По дороге я ее спросил, не пристает ли к ней этот мистер Кюдехи — этот самый пьяница. Хотя она была еще маленькая, но фигура у нее была чудесная, и вообще я бы за эту сволочь, этого Кюдехи, не поручился. Она сказала — нет. Так я и не узнал, из-за чего она ревела.

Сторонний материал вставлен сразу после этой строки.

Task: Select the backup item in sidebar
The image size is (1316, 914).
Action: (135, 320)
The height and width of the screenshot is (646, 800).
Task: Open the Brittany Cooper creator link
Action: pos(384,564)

Вы только не подумайте, что она была какая-нибудь ледышка, оттого что мы никогда не целовались и не обнимались. Вовсе нет. Например, мы с ней всегда держались за руки. Я понимаю, это не в счет, но с ней замечательно было держаться за руки. Когда с другими девчонками держишься за руки, у них рука как мертвая, или они все время вертят рукой, будто боятся, что иначе тебе надоест. А Джейн была совсем другая. Придем с ней в какое-нибудь кино и сразу возьмемся за руки и не разнимаем рук, пока картина не кончится. И даже не думаем ни о чем, не шелохнемся. С Джейн я никогда не беспокоился, потеет у меня ладонь или нет. Просто с ней было хорошо. Удивительно хорошо.
И еще я вспомнил одну штуку. Один раз в кино Джейн сделала такую вещь, что я просто обалдел. Шла кинохроника или еще что-то, и вдруг я почувствовал, что меня кто-то гладит по голове, оказалось — Джейн. Удивительно странно все-таки. Ведь она была еще маленькая, а обычно женщины гладят кого-нибудь по голове, когда им уже лет тридцать, и гладят они своего мужа или ребенка. Я иногда глажу свою сестренку по голове — редко, конечно. А тут она, сама еще маленькая, и вдруг гладит тебя по голове. И это у нее до того мило вышло, что я просто очумел.
Словом, про все это я и думал — сидел в этом поганом кресле в холле и думал. Да, Джейн. Как вспомню, что она сидела с этим подлым Стрэдлейтером в этой чертовой машине, так схожу с ума. Знаю, она ему ничего такого не позволила, но все равно я с ума сходил. По правде говоря, мне даже вспоминать об этом не хочется.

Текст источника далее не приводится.